Start of RAW DATA

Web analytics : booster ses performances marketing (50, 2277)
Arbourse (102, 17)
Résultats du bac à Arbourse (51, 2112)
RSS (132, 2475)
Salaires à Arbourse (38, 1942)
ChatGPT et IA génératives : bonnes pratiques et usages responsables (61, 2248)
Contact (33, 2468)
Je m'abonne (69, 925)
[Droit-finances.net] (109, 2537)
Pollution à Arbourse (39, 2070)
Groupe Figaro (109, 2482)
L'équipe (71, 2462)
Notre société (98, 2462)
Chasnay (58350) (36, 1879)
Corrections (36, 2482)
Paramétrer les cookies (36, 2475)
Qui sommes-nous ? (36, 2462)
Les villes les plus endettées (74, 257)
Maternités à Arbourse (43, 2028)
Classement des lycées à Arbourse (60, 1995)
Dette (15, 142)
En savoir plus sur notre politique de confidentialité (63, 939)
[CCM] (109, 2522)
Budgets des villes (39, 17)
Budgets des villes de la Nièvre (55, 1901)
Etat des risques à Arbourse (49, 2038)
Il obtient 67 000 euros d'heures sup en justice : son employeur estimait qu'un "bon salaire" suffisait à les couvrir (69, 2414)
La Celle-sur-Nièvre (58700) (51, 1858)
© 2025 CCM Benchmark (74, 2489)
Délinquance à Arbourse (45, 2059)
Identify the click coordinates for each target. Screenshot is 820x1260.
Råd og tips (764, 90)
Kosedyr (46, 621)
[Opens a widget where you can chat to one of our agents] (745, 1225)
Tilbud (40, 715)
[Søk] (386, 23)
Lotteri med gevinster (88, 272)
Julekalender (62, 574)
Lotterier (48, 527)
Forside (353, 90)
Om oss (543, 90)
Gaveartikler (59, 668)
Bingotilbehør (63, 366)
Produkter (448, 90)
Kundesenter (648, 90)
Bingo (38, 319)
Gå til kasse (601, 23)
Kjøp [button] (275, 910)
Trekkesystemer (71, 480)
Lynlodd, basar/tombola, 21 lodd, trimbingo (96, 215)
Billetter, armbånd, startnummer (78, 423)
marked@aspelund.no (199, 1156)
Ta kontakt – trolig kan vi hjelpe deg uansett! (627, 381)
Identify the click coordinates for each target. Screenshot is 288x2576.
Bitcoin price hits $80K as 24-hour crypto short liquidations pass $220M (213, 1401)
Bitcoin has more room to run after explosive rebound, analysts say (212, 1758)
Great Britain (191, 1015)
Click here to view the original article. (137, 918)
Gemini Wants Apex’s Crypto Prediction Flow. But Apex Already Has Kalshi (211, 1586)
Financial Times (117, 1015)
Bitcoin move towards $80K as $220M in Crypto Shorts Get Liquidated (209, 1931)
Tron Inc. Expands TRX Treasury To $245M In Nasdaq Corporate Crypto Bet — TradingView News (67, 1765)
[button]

End of RAW DATA

What are the lines above, starting at the one with "Lotterier (48, 527)" and ending at the one with "Trekkesystemer (71, 480)"? Give them again exactly, and only them.

Lotterier (48, 527)
Forside (353, 90)
Om oss (543, 90)
Gaveartikler (59, 668)
Bingotilbehør (63, 366)
Produkter (448, 90)
Kundesenter (648, 90)
Bingo (38, 319)
Gå til kasse (601, 23)
Kjøp [button] (275, 910)
Trekkesystemer (71, 480)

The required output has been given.